5. However, a clause cannot be isolated from the treaty as a whole, but must be read in the context of the underlying purpose in which the treaty was made at the time of inception. In the present case, the aim of the treaty was that ‘from time to time’ portions of the surrendered land would be ‘taken up’ by the Crown. The treaty did not promise continuity of nineteenth century patterns of land use, as was made clear both by the historical context in which the treaty was concluded and the period of transition it foreshadowed. Therefore the ‘Sparrow Test’ did not apply as this situation was not the same as those where aboriginal rights have been surrendered and extinguished: [24], [28]–[32], R v Badger [1996] 3 SCR 456 followed, R v Sparrow [1990] 1 SCR 1075 distinguished.

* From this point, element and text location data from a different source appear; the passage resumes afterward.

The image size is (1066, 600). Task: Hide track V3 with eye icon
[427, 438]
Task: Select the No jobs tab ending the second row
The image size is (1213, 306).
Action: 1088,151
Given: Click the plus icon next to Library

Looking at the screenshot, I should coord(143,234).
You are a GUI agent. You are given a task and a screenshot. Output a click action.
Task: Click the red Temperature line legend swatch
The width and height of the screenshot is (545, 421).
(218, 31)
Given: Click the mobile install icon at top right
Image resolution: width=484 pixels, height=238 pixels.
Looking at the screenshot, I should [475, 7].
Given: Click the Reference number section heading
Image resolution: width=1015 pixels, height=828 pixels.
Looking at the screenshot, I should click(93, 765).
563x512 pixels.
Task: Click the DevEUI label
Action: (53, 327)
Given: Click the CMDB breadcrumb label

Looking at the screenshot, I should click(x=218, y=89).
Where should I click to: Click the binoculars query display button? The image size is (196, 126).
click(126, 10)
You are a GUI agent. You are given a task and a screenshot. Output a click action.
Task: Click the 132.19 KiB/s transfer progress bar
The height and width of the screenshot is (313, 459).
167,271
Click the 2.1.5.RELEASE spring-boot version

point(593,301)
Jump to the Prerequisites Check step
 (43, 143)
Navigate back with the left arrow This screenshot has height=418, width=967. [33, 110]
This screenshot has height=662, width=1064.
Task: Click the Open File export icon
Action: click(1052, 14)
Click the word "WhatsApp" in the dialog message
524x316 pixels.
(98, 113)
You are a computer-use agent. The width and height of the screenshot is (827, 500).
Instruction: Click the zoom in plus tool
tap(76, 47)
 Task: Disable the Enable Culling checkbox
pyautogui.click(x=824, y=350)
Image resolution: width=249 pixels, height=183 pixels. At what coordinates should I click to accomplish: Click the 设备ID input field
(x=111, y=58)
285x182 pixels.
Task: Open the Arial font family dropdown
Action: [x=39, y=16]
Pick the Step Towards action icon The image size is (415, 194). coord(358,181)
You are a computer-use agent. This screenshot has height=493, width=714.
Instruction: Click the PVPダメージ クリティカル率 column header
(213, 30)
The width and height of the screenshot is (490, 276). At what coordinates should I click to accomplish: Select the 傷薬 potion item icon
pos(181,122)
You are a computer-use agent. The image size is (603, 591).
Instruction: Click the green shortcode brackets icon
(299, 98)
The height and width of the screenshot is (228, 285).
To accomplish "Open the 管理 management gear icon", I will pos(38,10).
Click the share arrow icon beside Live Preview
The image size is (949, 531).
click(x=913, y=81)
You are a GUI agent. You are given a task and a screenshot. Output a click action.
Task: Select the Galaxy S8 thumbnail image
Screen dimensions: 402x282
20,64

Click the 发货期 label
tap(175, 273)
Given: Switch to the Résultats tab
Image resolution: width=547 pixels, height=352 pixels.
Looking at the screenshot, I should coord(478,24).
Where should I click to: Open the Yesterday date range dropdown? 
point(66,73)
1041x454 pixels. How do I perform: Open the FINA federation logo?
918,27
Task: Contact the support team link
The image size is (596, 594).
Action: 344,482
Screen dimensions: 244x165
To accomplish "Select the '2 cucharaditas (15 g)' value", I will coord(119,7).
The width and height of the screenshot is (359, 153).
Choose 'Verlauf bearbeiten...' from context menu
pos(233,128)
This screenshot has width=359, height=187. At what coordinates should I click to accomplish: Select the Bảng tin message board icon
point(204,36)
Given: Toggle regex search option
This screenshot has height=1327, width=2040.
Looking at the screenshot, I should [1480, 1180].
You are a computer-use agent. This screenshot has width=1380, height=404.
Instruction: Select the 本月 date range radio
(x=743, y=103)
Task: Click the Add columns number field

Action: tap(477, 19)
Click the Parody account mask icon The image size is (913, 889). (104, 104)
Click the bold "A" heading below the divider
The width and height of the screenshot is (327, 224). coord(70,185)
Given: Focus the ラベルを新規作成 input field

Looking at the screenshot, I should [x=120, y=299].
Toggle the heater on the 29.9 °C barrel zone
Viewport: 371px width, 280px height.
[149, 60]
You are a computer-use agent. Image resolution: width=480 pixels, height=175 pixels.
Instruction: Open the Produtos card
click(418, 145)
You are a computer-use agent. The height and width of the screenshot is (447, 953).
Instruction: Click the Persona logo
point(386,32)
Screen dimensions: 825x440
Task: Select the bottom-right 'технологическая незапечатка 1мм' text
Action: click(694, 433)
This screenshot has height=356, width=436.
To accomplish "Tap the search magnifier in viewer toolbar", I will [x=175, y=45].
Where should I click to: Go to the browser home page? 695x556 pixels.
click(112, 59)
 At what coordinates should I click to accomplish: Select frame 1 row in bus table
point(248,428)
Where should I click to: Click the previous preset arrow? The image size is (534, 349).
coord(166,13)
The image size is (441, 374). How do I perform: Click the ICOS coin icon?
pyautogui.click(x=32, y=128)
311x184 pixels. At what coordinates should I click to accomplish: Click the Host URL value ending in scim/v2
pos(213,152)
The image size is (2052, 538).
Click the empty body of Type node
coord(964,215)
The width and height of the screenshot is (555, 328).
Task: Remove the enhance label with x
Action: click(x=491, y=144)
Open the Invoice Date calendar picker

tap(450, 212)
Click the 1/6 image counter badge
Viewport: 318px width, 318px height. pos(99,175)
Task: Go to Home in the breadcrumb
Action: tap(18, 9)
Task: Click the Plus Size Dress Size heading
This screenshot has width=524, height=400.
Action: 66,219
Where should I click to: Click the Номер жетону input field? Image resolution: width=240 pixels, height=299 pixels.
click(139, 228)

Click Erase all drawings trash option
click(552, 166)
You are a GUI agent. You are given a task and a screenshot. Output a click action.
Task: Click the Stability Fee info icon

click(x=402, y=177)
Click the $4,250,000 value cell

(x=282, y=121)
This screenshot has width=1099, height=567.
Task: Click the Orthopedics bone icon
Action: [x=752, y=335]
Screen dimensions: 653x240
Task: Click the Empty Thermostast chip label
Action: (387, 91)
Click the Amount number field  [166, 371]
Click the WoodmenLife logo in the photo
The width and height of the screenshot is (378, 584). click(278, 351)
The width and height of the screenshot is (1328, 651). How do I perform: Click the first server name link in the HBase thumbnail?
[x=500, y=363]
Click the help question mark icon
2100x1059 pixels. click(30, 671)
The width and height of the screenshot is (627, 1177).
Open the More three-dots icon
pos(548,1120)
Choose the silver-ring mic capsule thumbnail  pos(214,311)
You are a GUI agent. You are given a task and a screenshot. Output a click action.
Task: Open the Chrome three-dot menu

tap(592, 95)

6. It is always open to an intervener to put forward any legal instrument in support of what it submits is the correct legal conclusion on an issue before the court. The intervener can do so provided that the legal instrument does not require additional facts that were not proven in evidence at trial or raise an argument that is otherwise unfair to one of the parties. In the present case, the applicant did not identify any prejudice. If the court had refrained from giving effect to this correct legal analysis just because it came later rather than sooner and from an intervenor rather than a party, it would be intolerable and risked injustice: [40], Lamb v Kincaid (1907) 38 SCR 515 referred to.
See also Hupacasath First Nation v BC (Minister of Forests) reproduced in this edition at p 40 ; and Haïda Nation v British Columbia (Minister of Forests) and Taku River Tlingit First Nation v British Columbia (Project Assessment Director), reproduced in 9(1) Australian Indigenous Law Reporter 46 and 60.